Dataset rows:
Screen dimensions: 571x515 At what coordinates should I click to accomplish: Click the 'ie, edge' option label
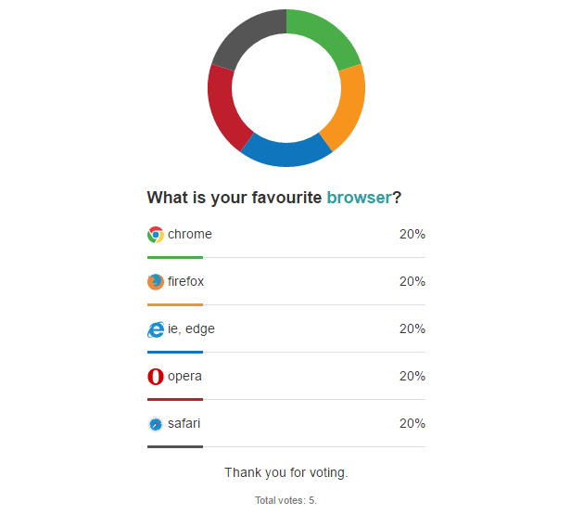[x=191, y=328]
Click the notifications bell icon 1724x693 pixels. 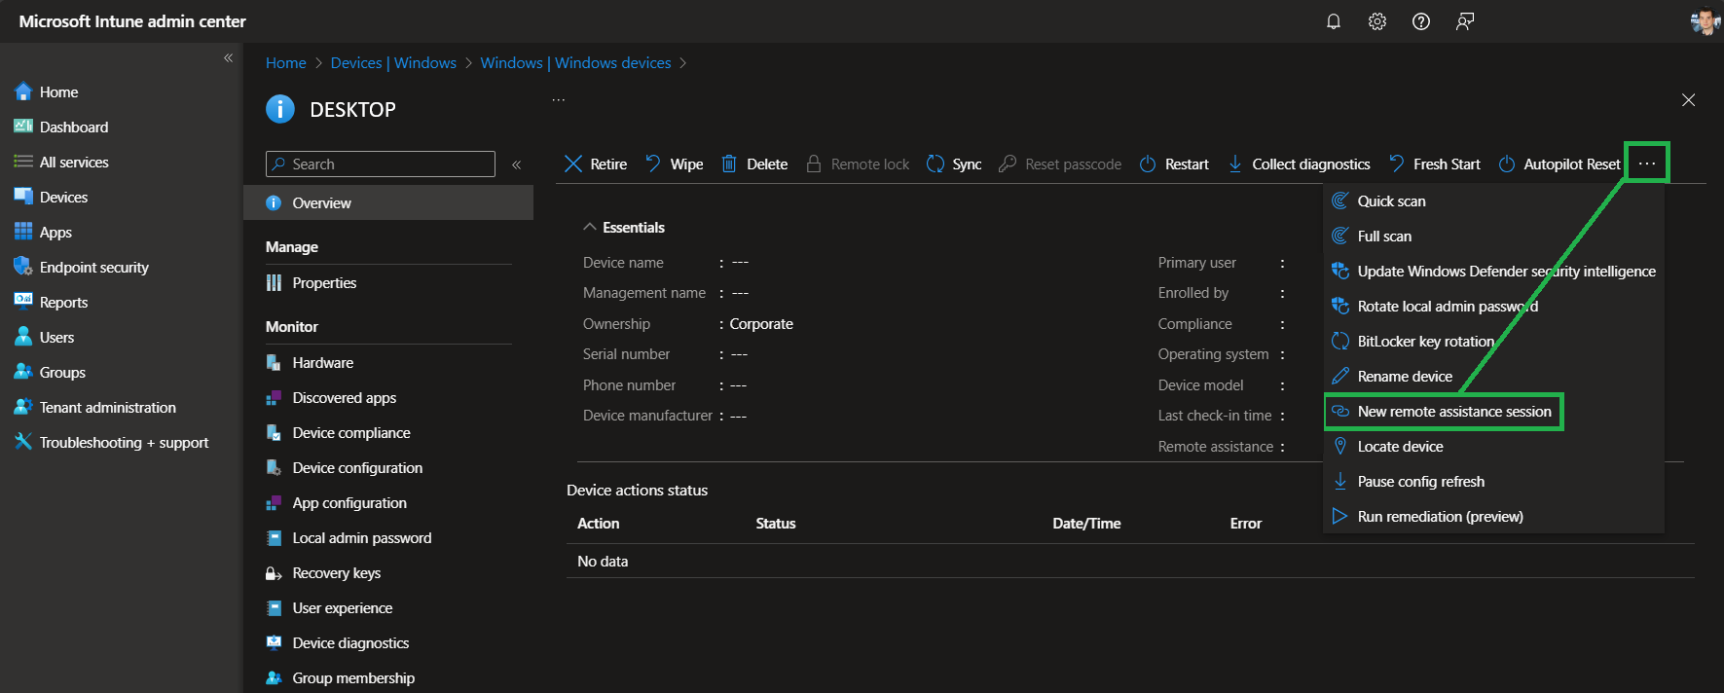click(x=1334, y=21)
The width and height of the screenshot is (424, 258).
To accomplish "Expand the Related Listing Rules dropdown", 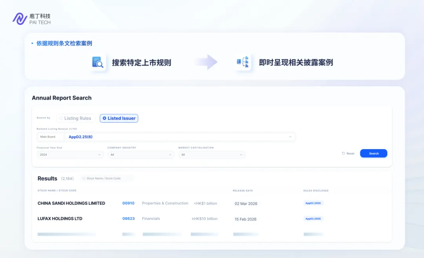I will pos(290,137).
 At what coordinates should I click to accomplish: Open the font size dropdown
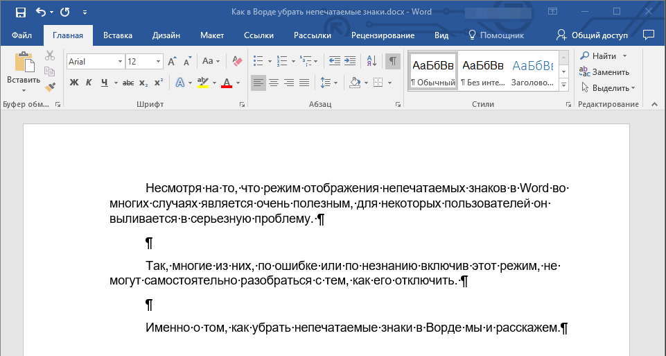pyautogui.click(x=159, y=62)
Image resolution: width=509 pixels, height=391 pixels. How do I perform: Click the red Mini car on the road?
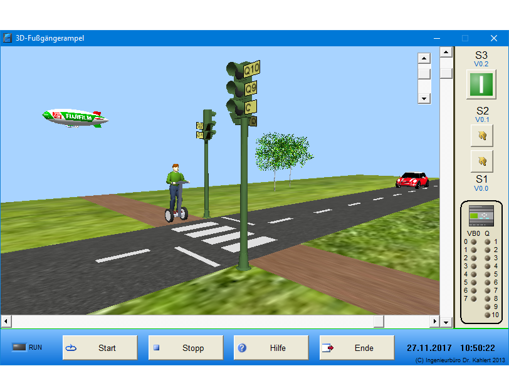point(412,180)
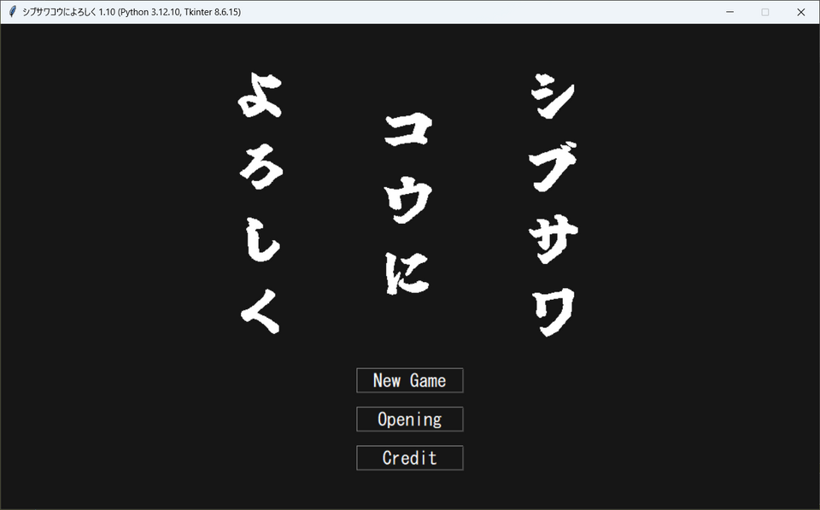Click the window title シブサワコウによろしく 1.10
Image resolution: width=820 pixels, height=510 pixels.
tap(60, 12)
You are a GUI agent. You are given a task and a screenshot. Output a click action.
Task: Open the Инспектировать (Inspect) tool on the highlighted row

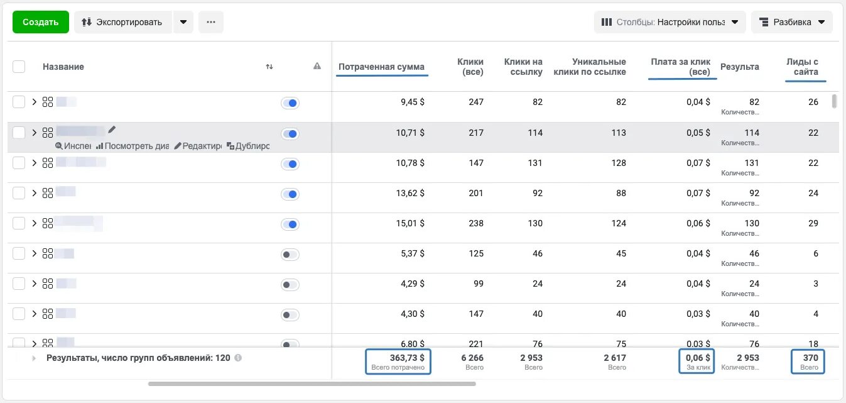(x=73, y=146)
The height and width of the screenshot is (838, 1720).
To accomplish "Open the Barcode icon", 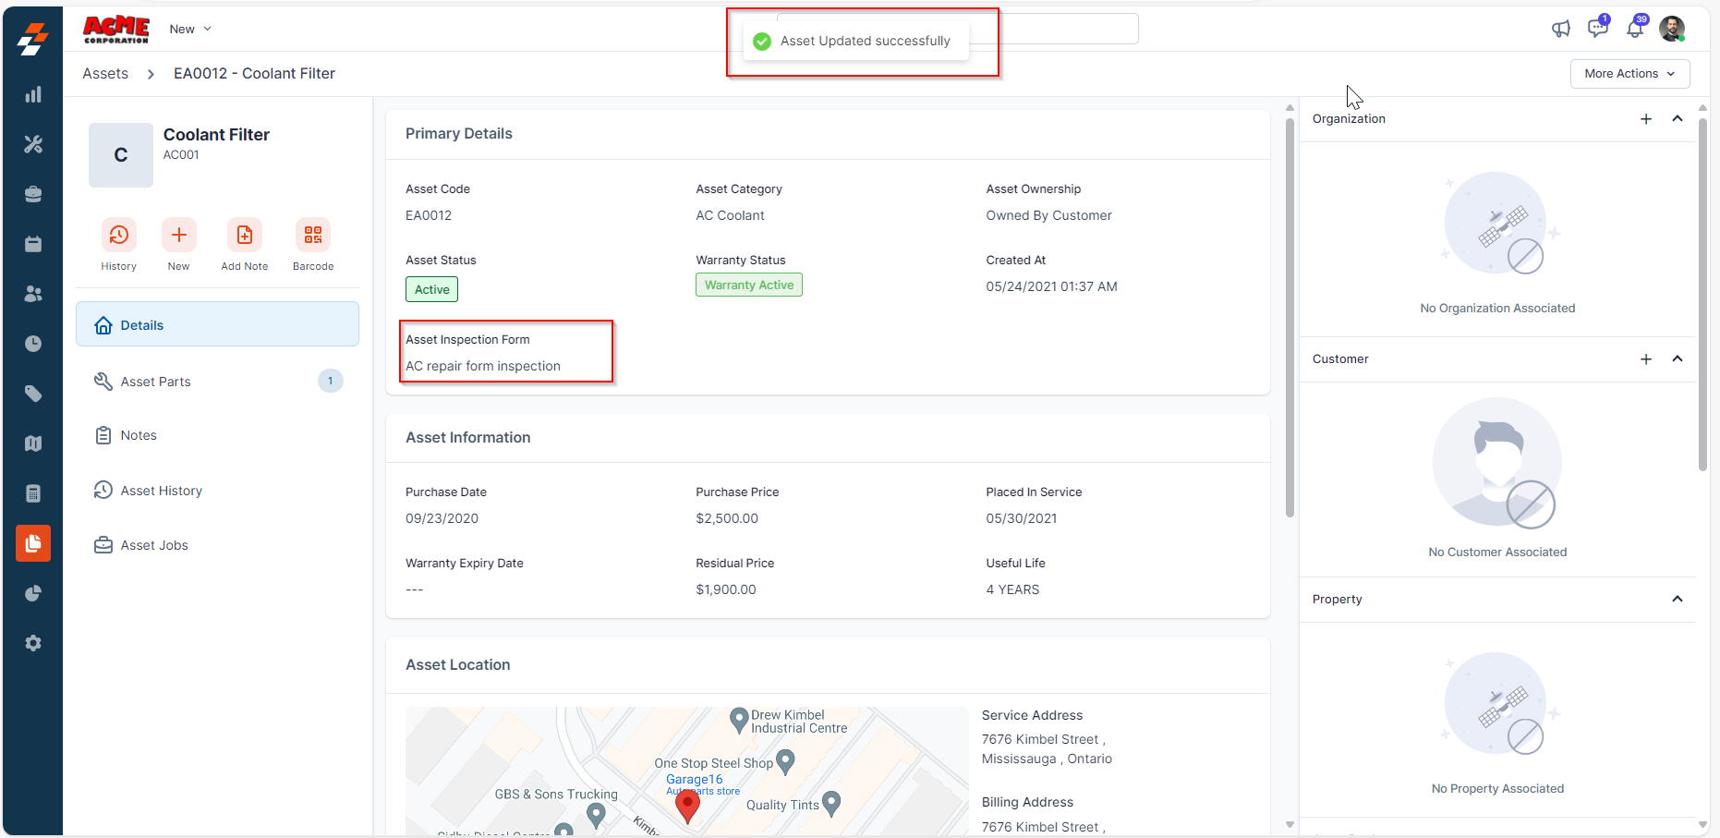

### Exercise brief
Reproduce verbatim the records from the line containing "At what coordinates should I click to accomplish: Open" through the end of the records, both included. Omit the pictures.

### Task solution
 At what coordinates should I click to accomplish: Open the font size dropdown
pyautogui.click(x=159, y=62)
Image resolution: width=509 pixels, height=391 pixels. How do I perform: Click the red Mini car on the road?
point(412,180)
Click the window title シブサワコウによろしく 1.10
Image resolution: width=820 pixels, height=510 pixels.
tap(60, 12)
You are a GUI agent. You are given a task and a screenshot. Output a click action.
Task: Open the Инспектировать (Inspect) tool on the highlighted row

(x=73, y=146)
The height and width of the screenshot is (838, 1720).
To accomplish "Open the Barcode icon", 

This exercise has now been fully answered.